**Action item**
Identify the line in which "This screenshot has width=689, height=441." appears, then reproduce that line and all remaining lines of the records word for word.

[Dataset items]
=== Begin Enclosure ===

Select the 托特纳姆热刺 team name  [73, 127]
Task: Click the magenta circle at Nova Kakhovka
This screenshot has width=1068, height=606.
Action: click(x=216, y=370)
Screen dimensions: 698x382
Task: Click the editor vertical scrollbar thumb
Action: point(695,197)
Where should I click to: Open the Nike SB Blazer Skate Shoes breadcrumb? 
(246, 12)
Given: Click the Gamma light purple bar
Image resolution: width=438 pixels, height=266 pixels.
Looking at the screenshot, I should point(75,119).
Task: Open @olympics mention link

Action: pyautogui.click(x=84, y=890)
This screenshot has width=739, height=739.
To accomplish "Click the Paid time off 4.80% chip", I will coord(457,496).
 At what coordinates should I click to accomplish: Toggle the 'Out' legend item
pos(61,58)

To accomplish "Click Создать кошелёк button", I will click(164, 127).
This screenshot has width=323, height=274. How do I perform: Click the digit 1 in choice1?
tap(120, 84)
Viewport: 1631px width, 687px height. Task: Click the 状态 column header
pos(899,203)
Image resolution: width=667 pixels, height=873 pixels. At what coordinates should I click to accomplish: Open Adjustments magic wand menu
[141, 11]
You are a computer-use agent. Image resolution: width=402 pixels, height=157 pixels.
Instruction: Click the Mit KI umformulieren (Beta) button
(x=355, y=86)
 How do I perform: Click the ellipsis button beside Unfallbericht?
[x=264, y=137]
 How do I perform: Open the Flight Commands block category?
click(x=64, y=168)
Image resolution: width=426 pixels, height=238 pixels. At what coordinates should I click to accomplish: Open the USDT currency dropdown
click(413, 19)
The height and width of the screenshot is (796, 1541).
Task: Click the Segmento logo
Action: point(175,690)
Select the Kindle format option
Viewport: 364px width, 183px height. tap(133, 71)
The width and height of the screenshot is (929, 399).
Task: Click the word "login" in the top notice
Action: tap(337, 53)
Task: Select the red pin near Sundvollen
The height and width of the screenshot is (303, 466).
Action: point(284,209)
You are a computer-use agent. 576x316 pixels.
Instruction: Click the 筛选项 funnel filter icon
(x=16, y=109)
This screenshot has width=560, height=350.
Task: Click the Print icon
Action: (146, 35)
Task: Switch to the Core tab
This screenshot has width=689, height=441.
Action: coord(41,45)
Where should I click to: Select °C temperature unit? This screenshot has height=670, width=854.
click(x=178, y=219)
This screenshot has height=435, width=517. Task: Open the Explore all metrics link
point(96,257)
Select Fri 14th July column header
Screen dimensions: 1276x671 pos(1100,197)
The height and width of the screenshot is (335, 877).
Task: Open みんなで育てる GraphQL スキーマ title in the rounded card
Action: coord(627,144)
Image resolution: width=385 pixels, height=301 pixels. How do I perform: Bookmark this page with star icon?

=== End Enclosure ===

**Exercise solution**
This screenshot has width=689, height=441.
Action: coord(41,45)
Where should I click to: Select °C temperature unit? This screenshot has height=670, width=854.
click(x=178, y=219)
This screenshot has height=435, width=517. Task: Open the Explore all metrics link
point(96,257)
Select Fri 14th July column header
Screen dimensions: 1276x671 pos(1100,197)
The height and width of the screenshot is (335, 877).
Task: Open みんなで育てる GraphQL スキーマ title in the rounded card
Action: coord(627,144)
Image resolution: width=385 pixels, height=301 pixels. How do I perform: Bookmark this page with star icon?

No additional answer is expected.